Development of the small intestine and adult intestinal homeostasis requires canonical Wnt signaling. Lef/Tcf4, the transcription factor that mediates canonical Wnt signaling, is essential for the formation of proliferative compartments in prospective crypt regions of neonatal mice (Korinek, Barker et al. 1998). Lef/Tcf4 is also required for adult intestinal homeostasis (van Es, Haegebarth et al. 2012), as is the Wnt effector β-catenin (Fevr, Robine et al. 2007). Conversely, administration of the Wnt signaling agonist R-spondin1 leads to expansion of the ISC compartment (Yan, Chia et al. 2012), which can mitigate loss of ISCs during chemoradiation (Zhou, Geng et al. 2013). In adult animals, the central role of Wnt signaling is highlighted by the Wnt-dependent expression of numerous ISC markers, including Lgr5. (de Lau, Barker et al. 2011). In addition to its role in maintaining ISCs, Wnt signaling confers competence for the secretory fate decision. Wnt signaling plays specific roles in Paneth cell differentiation (Andreu, Colnot et al. 2005; van Es, Jay et al. 2005; Andreu, Peignon et al. 2008; van Es, Haegebarth et al. 2012), whereas overexpression of the Wnt inhibitor DKK1 leads to loss of all secretory cells (Pinto, Gregorieff et al. 2003).

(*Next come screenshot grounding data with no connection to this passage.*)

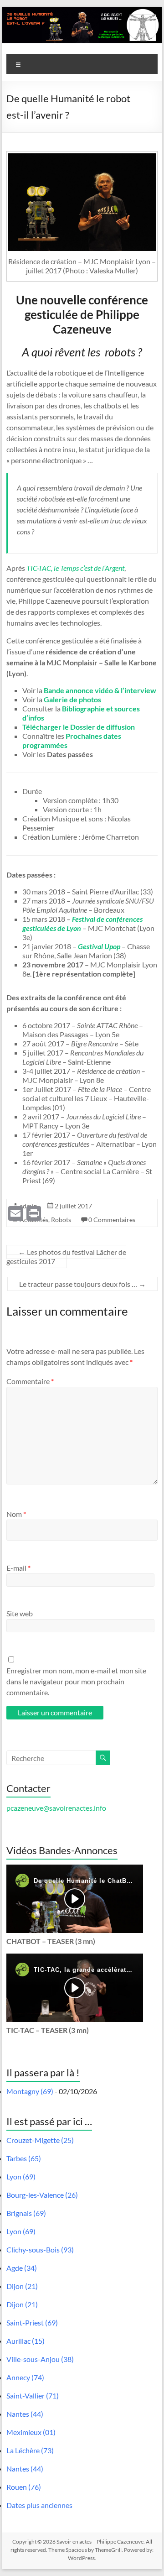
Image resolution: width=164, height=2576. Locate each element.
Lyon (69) (21, 2176)
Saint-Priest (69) (32, 2322)
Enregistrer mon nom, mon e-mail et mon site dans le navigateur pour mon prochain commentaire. (76, 1681)
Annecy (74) (25, 2377)
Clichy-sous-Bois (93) (40, 2249)
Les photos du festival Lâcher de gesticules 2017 (66, 1256)
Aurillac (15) (25, 2340)
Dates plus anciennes (39, 2505)
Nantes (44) (24, 2413)
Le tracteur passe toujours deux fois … (82, 1284)
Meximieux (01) (31, 2432)
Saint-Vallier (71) (32, 2395)
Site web (19, 1613)
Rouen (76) (23, 2486)
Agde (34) (21, 2267)
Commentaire (30, 1381)
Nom (16, 1514)
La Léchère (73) (30, 2450)
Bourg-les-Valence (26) (42, 2194)
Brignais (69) (26, 2213)
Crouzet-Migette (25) (40, 2140)
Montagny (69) (29, 2091)
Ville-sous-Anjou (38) (40, 2359)
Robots (61, 1219)
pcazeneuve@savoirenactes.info (56, 1807)
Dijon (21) (22, 2286)
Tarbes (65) (23, 2158)
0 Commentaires (111, 1219)
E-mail (18, 1567)
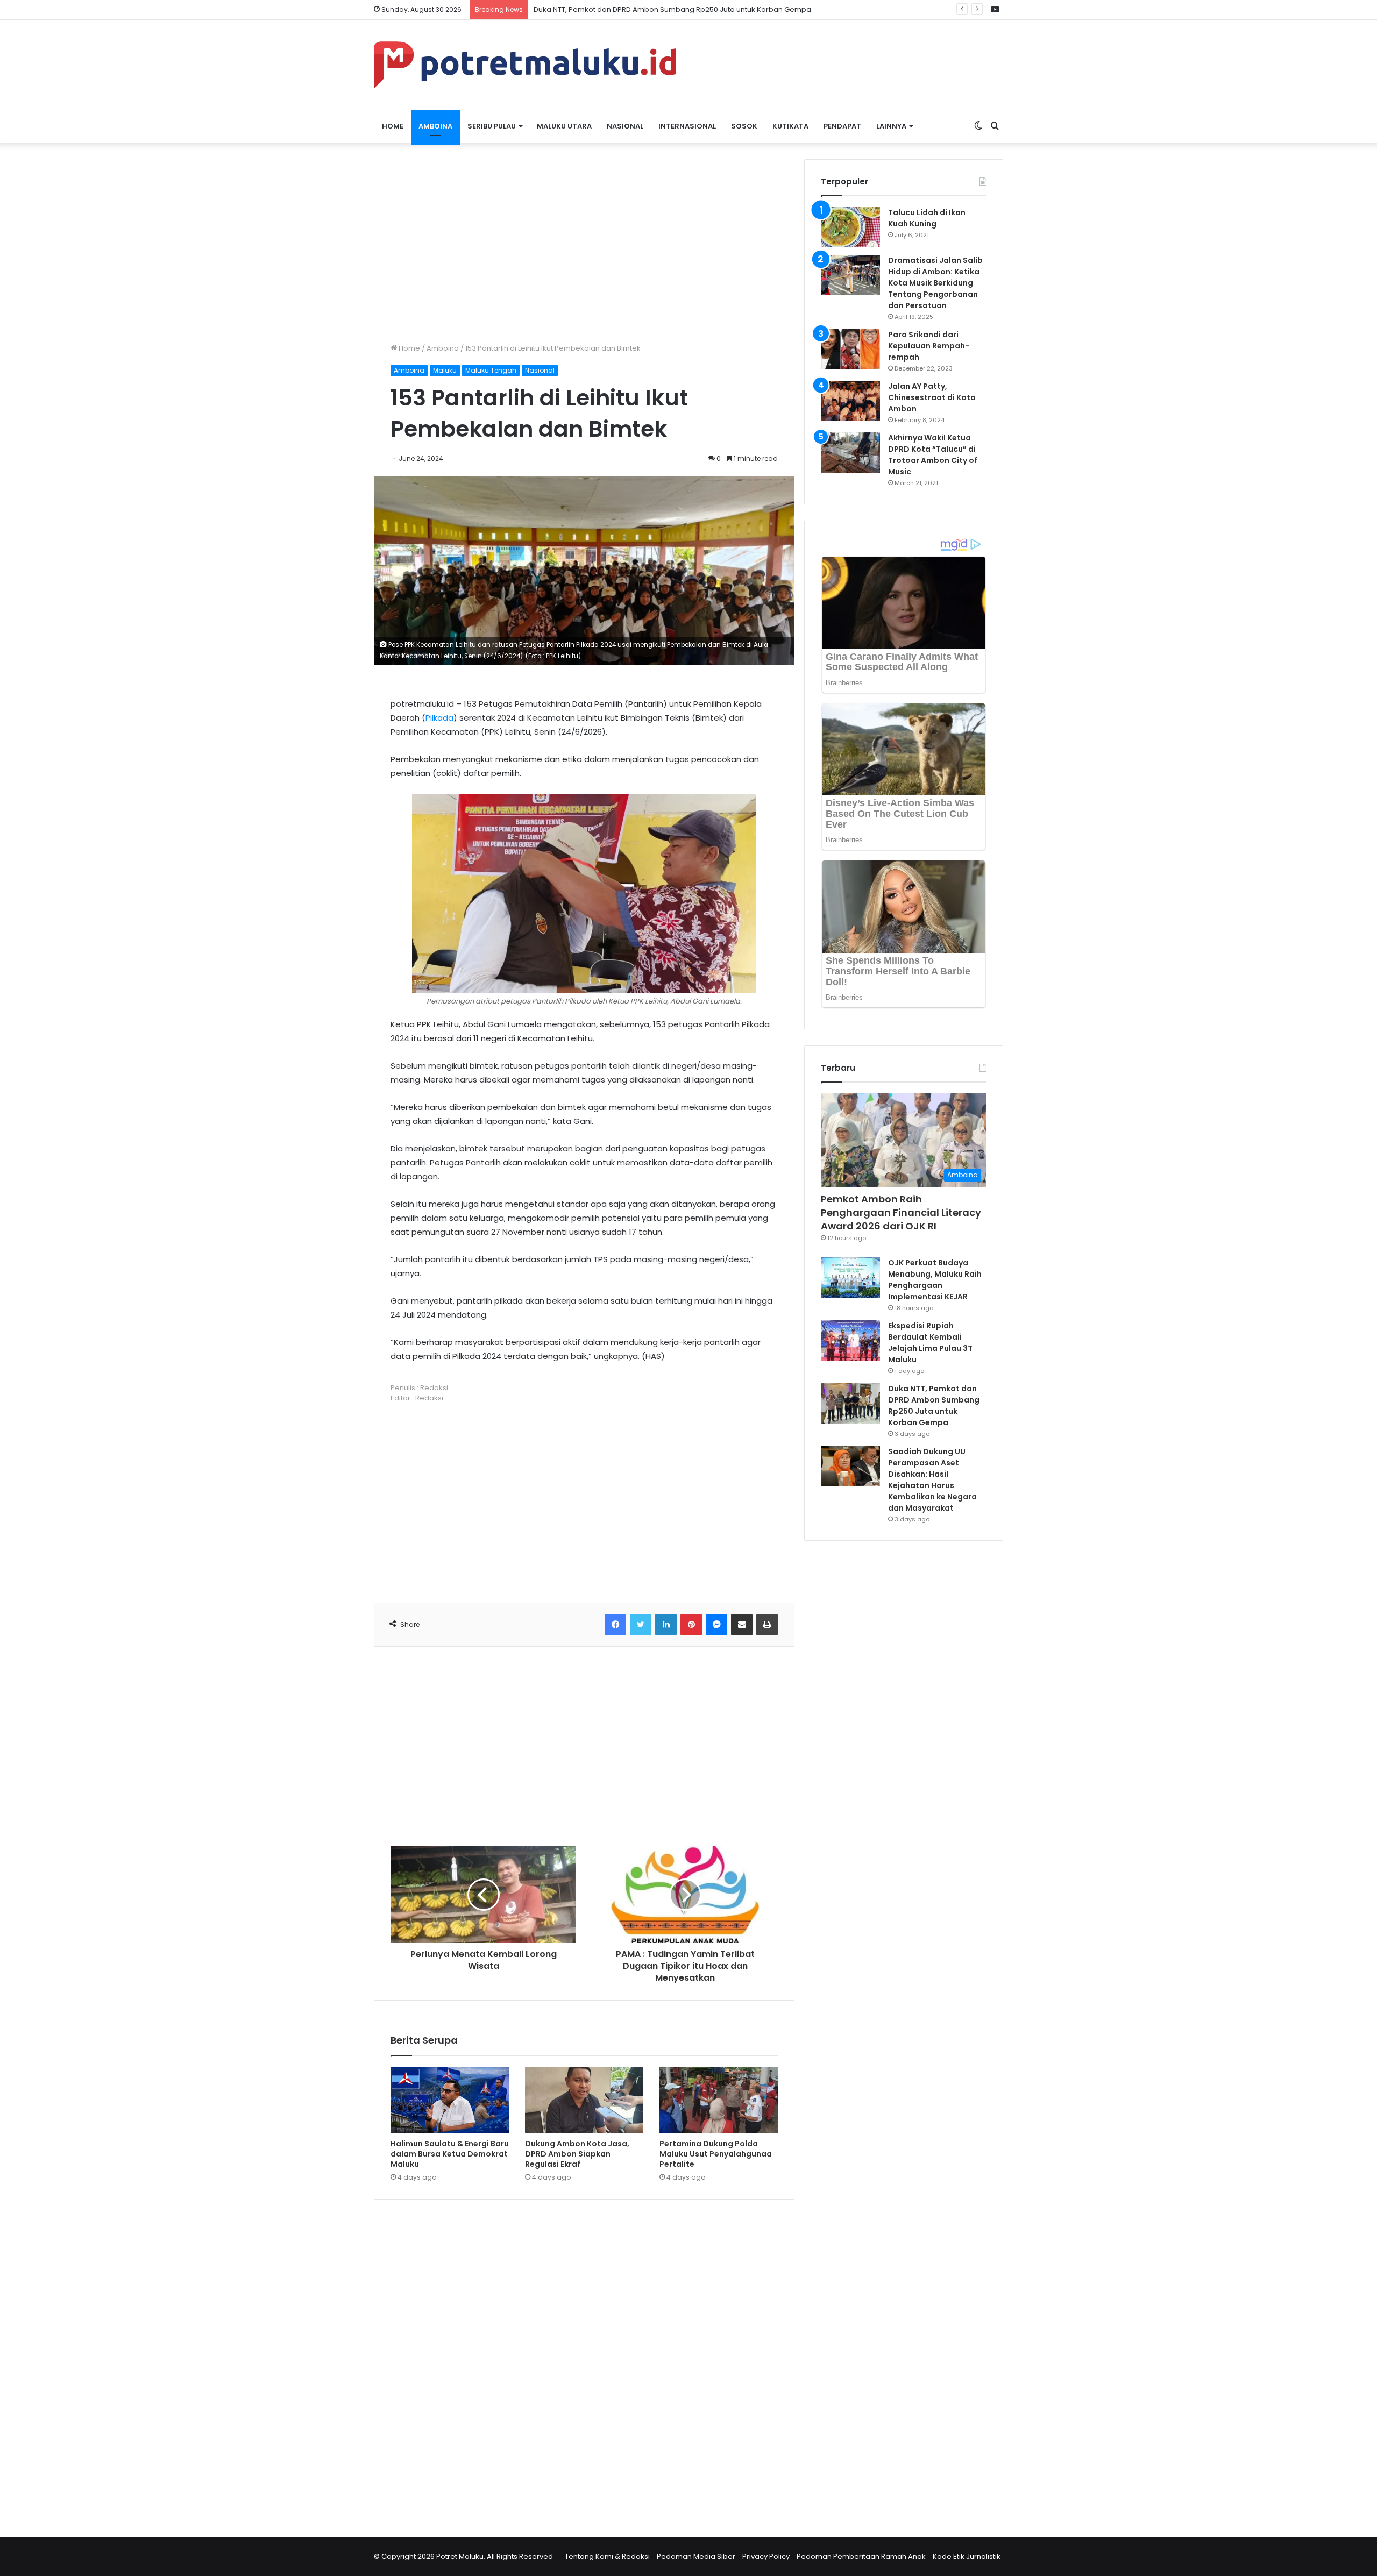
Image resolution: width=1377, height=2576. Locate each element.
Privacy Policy (766, 2556)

The Notch pathway affects intestinal homeostasis by regulating CBCs and by promoting the absorptive cell fate. Compromising Notch signaling in adult mice with the γ-secretase inhibitor DAPT, which blocks the conversion of the Notch receptor into its transcriptionally active state, causes a loss of proliferating Lgr5-positive CBCs and an overall increase in secretory cells (VanDussen, Carulli et al. 2012). Secretory cell hyperplasia in the gut also occurs with deletion of the Notch effector Rbp-j (van Es, van Gijn et al. 2005; VanDussen, Carulli et al. 2012). Conversely, the activation of constitutive Notch signaling in the small intestine of perinatal mice causes an expansion of the proliferative compartment as well as a decrease in the number of secretory cells (Fre, Huyghe et al. 2005; Stanger, Datar et al. 2005). Genetic evidence suggests that Notch signaling exerts its negative regulatory effect on secretory cell differentiation entirely through repression of Math1/Atoh1, a transcription factor required for the formation of secretory cells (Yang, Bermingham et al. 2001), as conditional deletion of Math1 rescues the Rbp-j loss of function phenotype (Kim and Shivdasani 2011). However, while Math1 is up-regulated in the absence of Notch (VanDussen, Carulli et al. 2012), the signal(s) required for positively maintaining normal levels of Math1 in the small intestine are unknown.
There is a need in the art for anti-Notch pathway therapeutic regimens that lack the toxicity associated with inhibition of Notch receptors.